Argued and Submitted September 1, 2010.
Filed November 3, 2010.
Xavier Rosas, Law Offices of Elsa Martinez, PLC, Los Angeles, CA, for Petitioner.
James Eugene Grimes, Senior Litigation Counsel, Mark Christopher Walters, Esquire, Assistant Director, DOJ-U.S. Department of Justice, Washington, DC, Chief Counsel Ice, Office of the Chief Counsel, Department of Homeland Security, San Francisco, CA, for Respondent.
On Petition for Review of an Order of the Board of Immigration Appeals. Agency No. A077-345-231.
Before: O'SCANNLAIN, FISHER and GOULD, Circuit Judges.
This disposition is not appropriate for publication and is not precedent except as provided by Ninth Circuit Rule 36-3.
The Immigration Judge ("IJ") did not abuse his discretion by denying Guzman's motion for a continuance. The IJ offered to call a recess to allow Guzman to review the contents of the CD she had received in response to her Freedom of Information Act request, but she declined the opportunity. See Ahmed v. Holder, 569 F.3d 1009, 1013 (9th Cir. 2009) (considering the unreasonableness of the petitioner's conduct as a factor in reviewing the denial of a continuance). In addition, Guzman has failed to describe the CD's contents with any specificity; it is thus un-clear how they would have helped her case. See id. at 1012-13 (considering the importance of the evidence not presented as a factor in reviewing the denial of a continuance).
Guzman's claim that the IJ erred by admitting the Form 1-213 into evidence is unexhausted because she did not object to its admission before either the IJ or the Board of Immigration Appeals ("BIA"). We therefore lack jurisdiction to consider the merits of the claim. See 8 U.S.C. § 1252(d)(1); Barron v. Ashcroft, 358 F.3d 674, 678 (9th Cir. 2004).

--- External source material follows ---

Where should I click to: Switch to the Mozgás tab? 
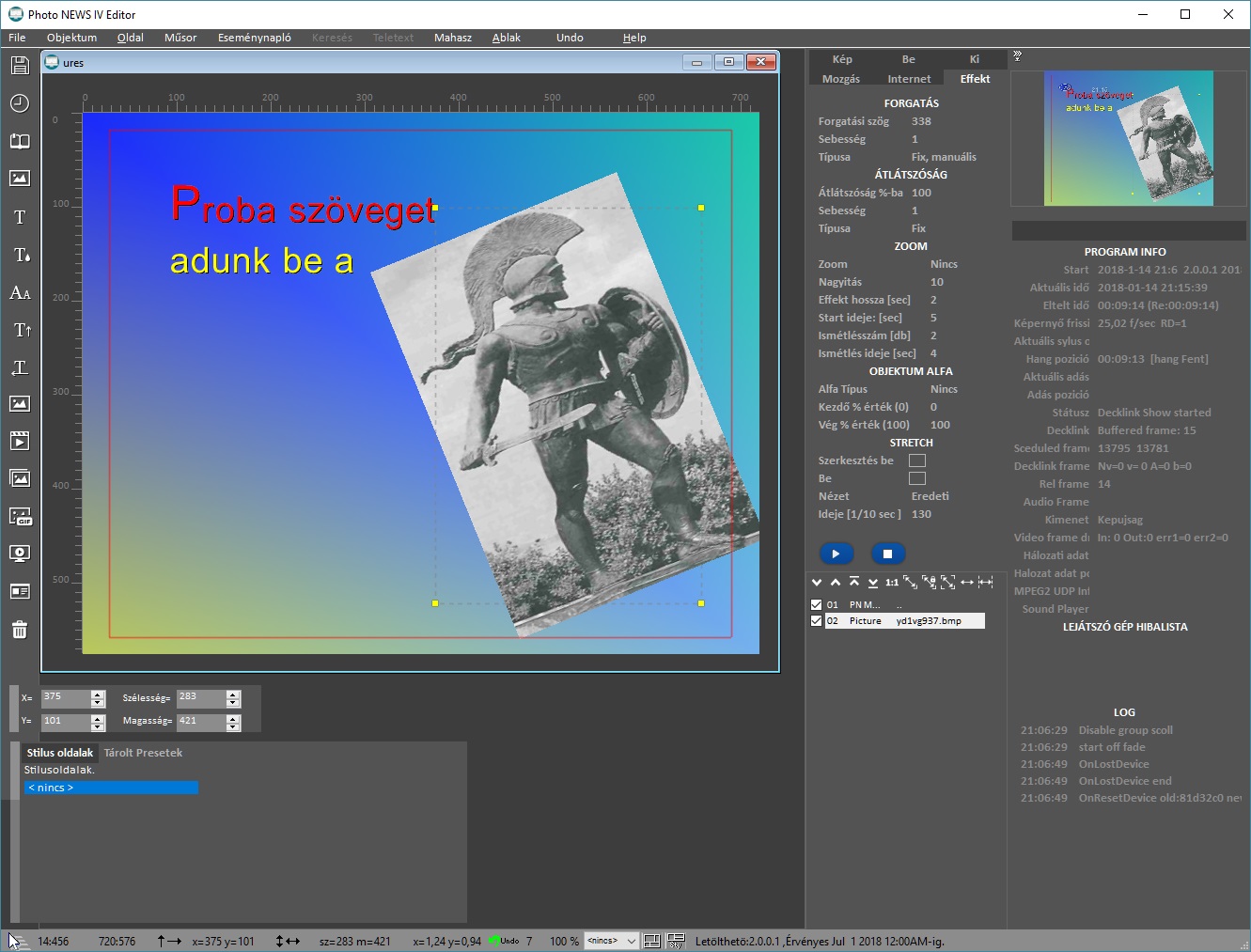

The IJ found Guzman inadmissible under section 212(a)(6)(E)(i) of the Immigration and Nationality Act, 8 U.S.C. § 1182(a)(6)(E)(i), for knowingly encouraging, inducing, assisting, abetting, or aiding her niece to enter or to try to enter the United States in violation of law. The BIA affirmed without opinion in an order issued one day after our decision in Altamirano v. Gonzales, 427 F.3d 586 (9th Cir. 2005), which clarified that an alien is inadmissible under section 212(a)(6)(E)(i) only if she engages in "an affirmative act of help, assistance, or encouragement." Id. at 592. Since then, our court has further held that mere acquiescence in a scheme of alien smuggling does not constitute an affirmative act. Aguilar Gonzalez v. Mukasey, 534 F.3d 1204, 1209 (9th Cir. 2008). Because the BIA did not mention Altamirano, and because neither the IJ nor the BIA had the benefit of Aguilar Gonzalez, we grant in part Guzman's petition for review, and remand the case on an open record for further consideration in light of Altamirano and Aguilar Gonzalez. See Soto-Olarte v. Holder, 555 F.3d 1089, 1096 (9th Cir. 2009). In doing so, we express no view on whether Guzman provided some form of affirmative assistance to the attempt to bring her niece into the country illegally. Since the IJ did not make or rely upon an adverse credibility determination, we need not address Guzman's claim that such a determination was in error.
Each party shall bear its own costs.
PETITION GRANTED IN PART, DISMISSED IN PART, AND DENIED IN PART; CASE REMANDED IN PART.